FPL argued that, by subcontracting out the work, it wasn't liable for the accident. Simpler still, it insisted that "there (was) no contract between the Port of Miami and FPL."

"They stonewalled the entire discovery period, which took years," says Margulies, who assisted lead attorney Michael Winkleman on behalf of Walker.

"Winkelman was able to subpoena the county and got the smoking gun document that FPL had denied the whole time," he says. That document, "Agreement Between Miami-Dade County and Florida Power & Light Company," includes the following passage:
Compliance with Applicable Laws, Codes, Etc. While conducting any activity on the Port, FPL agrees that it and its employees, agents, affiliates, contractors, and guests shall comply with all applicable federal, state and local laws, codes, rules, (and) ordinances...
"These are non-delegable duties," Margulies argues.

After Margulies and Winkleman were finally able to show the agreement to Judge Israel Reyes, things got ugly.
Winkleman: That (document) means that everything that FPL did, the deposition, the renewed motion for summary judgment... was all done knowing full well that the document that they said did not exist, existed. That is fraud. That is a clear and convincing scheme to defraud us, to defraud you, to defraud justice.
And when FPL attorneys argued that the employee who had a copy of the agreement "was not aware of the language," Reyes exploded.
Because it's not what's in his mind or it wasn't sitting in front of him?
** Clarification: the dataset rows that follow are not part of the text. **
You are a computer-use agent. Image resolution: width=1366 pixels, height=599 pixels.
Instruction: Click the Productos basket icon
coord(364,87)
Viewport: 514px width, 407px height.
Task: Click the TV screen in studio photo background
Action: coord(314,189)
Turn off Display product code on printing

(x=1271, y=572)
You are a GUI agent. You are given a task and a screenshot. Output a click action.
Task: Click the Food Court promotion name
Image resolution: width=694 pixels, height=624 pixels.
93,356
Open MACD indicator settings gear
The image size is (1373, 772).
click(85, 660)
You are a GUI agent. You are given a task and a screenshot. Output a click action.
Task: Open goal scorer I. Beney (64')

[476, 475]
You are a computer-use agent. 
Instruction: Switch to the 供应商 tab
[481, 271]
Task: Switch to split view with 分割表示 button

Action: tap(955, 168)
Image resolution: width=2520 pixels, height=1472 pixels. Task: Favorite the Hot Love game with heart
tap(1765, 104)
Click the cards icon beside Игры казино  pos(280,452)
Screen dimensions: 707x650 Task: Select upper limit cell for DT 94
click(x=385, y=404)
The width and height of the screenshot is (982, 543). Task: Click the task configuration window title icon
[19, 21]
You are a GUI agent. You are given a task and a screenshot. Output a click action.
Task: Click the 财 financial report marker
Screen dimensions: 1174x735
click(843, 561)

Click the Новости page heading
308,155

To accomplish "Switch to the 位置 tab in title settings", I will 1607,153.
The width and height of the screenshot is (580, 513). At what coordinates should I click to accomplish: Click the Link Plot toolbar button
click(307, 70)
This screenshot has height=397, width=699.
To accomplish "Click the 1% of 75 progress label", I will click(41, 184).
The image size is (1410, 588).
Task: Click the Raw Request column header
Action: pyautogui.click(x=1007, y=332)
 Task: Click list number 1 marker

Let me tell you something. I've given a lot of depositions as a police officer and if I would have used that answer as a cop... I would have been sanctioned by the Court...

Because this, what it sounds like to me, is that he's hiding that document. That's what it sounds like to me if he's the only one that has a copy.
A jury awarded Walker $4.4 million in damages for lost earnings, medical expenses, pain, suffering, and disabilities in October: FPL was required to pay 15 percent, Danella 52.5 percent, and shipping company Universal Maritime/Maersk 32.5 percent. Instead, however, Walker and the defendants settled out of court for an undisclosed amount.

But Margulies says the case doesn't scratch the surface of the bigger problem: Miami companies shirking liability by hiding documents.

"It is very, very rare that you catch a corporation that is withholding a document," he says. "It's extremely important for the court to sanction this type of behavior, because for every instance that you're able to prove, there are probably 20 others that you can't."